───── Extrait
Vous dites ça comme si c'était incontestable, mais ce n'est que votre opinion, et c'est justement ce qui est contesté...

Quand quelque chose est _à rendre pour telle date au plus tard_, ou _pour telle date dernier délai_, il est bien évident qu'il est possible de le rendre avant. Est-ce que c'est ok pour vous dans ces cas-là, ou pas non plus ?



Maître Capello said:


> La phrase avec _pour_ n'a pas ce sens-là.


D'après vous. D'après moi, si.


----------



## Maître Capello

Lorsqu'un professeur donne un devoir *pour* vendredi, il ramasse les copies *le* vendredi et pas avant, non ?


----------



## JClaudeK

jekoh said:


> pourquoi donc cette tournure serait-elle plus indéniablement correcte que l'autre ?
> 
> 
> Maître Capello said:
> 
> 
> 
> le désaccord porte sur l'emploi de la préposition _pour_ avec le verbe _rendre_.
Click to expand...

Le verbe "finir" peut impliquer une durée:


> finir
> *1.* Mener à terme (un travail), (en) conduire l'objet à son achèvement.
> *2.* Atteindre le terme d'un laps de temps donné, achever ce qui en constitue le contenu.


c'est pourquoi "_J'ai un devoir à faire/finir *pour* demain._" est correct.

Le verbe "rendre" désigne un moment précis


> rendre
> _Rendre un travail, un ouvrage._ Le remettre à la personne qui l'a commandé.


c'est pourquoi "_J'ai un devoir à rendre *pour* demain._" n'est pas correct.

Edit: cf #14


----------



## jekoh

Je ne vois pas d'où on tient qu'un  moment précis ne pourrait s'utiliser avec _pour_.  On en trouve un très grand nombre d'exemples du type _dossier à retourner pour le 30 septembre,_ ou _à rendre pour le vendredi 26 juin, _ou _à remettre pour le mercredi 29 avril 2020. _À moins qu'elle soit critiquée par quelque grammairien, cette tournure largement attestée est donc correcte.



Maître Capello said:


> Lorsqu'un professeur donne un devoir *pour* vendredi, il ramasse les copies *le* vendredi et pas avant, non ?


Non, pas forcément.


----------



## Locape

Si, désolée ! 'Un devoir à rendre vendredi' ou 'pour vendredi' veut dire qu'on ne peut pas le rendre avant. De toutes façons, ce serait assez compliqué pour les professeurs de récolter les devoirs de différentes classes tout au long de la semaine. Sinon, il sera précisé 'd'ici vendredi'.
Les exemples que tu donnes sont peut-être utilisés dans des formulaires, mais cela arrive qu'ils ne soient pas toujours corrects grammaticalement. Pour ma part, je lis plus souvent 'dossier à retourner le 30 septembre au plus tard' ou 'd'ici le 30 septembre'.


----------



## jekoh

Locape said:


> Si, désolée ! 'Un devoir à rendre vendredi' ou 'pour vendredi' veut dire qu'on ne peut pas le rendre avant. De toutes façons, ce serait assez compliqué pour les professeurs de récolter les devoirs de différentes classes tout au long de la semaine. Sinon, il sera précisé 'd'ici vendredi'.
──────────
───── Données enregistrées
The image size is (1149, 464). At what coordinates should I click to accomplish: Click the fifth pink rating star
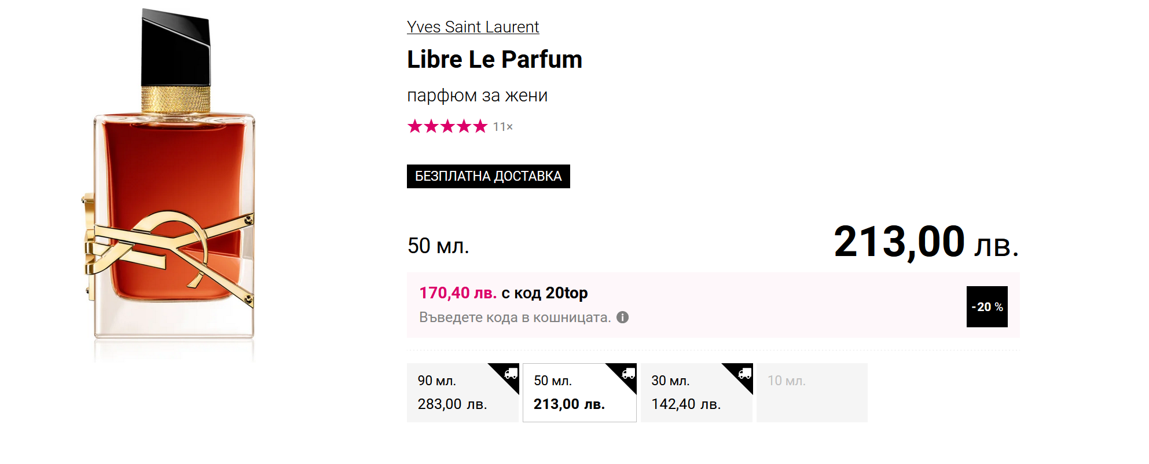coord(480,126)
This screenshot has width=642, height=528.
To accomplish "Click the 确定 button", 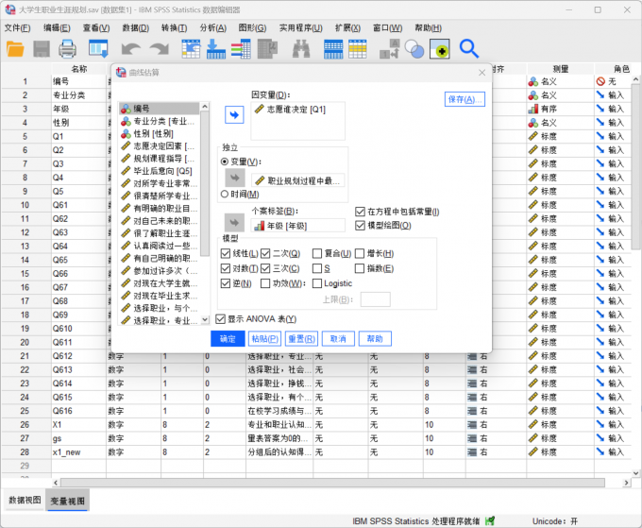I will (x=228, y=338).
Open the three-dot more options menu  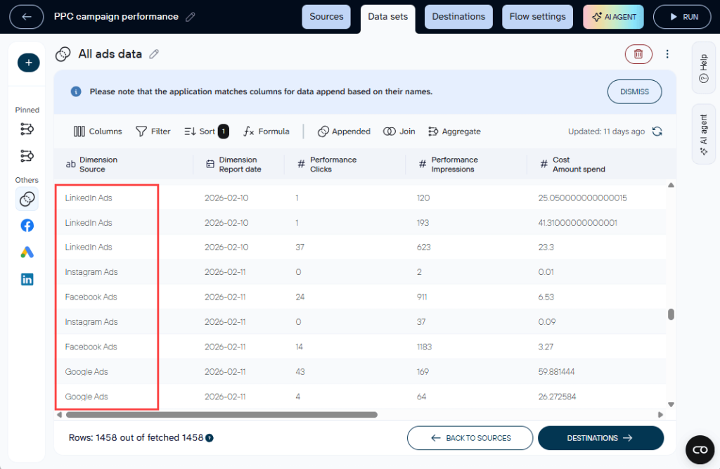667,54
──────────
Consigne 1 - Recopiez le passage de l'extrait allant de « Quand quelque chose » à « pas non plus ? ».
Consigne 2 - Dans l'extrait, réécrivez plus brièvement le paragraphe qui commence par « Je ne vois pas d'où on tient » en conservant ses faits principaux.
Consigne 3 - Poursuivez l'extrait sur l'emploi de « pour » avec « rendre » à partir de l'endroit où il s'arrête.
La liste provient d'une autre source que l'extrait.

Réponse rédigée 1 -
Quand quelque chose est _à rendre pour telle date au plus tard_, ou _pour telle date dernier délai_, il est bien évident qu'il est possible de le rendre avant. Est-ce que c'est ok pour vous dans ces cas-là, ou pas non plus ?

Réponse rédigée 2 - Je ne vois pas pourquoi un moment précis exclurait l'emploi de « pour ». Les exemples de cette tournure abondent : « dossier à retourner pour le 30 septembre », « à rendre pour le vendredi 26 juin », « à remettre pour le mercredi 29 avril 2020 ». Largement attestée, elle est donc correcte, sauf si un grammairien la critique.

Réponse rédigée 3 -
Rien que sur le net on trouve facilement de nombreux exemples du type « _À rendre pour le 18 juin au plus tard en version papier dans mon casier de la salle des professeurs_ »...



Locape said:


> Les exemples que tu donnes sont peut-être utilisés dans des formulaires, mais cela arrive qu'ils ne soient pas toujours corrects grammaticalement. Pour ma part, je lis plus souvent 'dossier à retourner le 30 septembre au plus tard' ou 'd'ici le 30 septembre'.


Une tournure n'est pas incorrecte juste parce qu'une autre est plus courante.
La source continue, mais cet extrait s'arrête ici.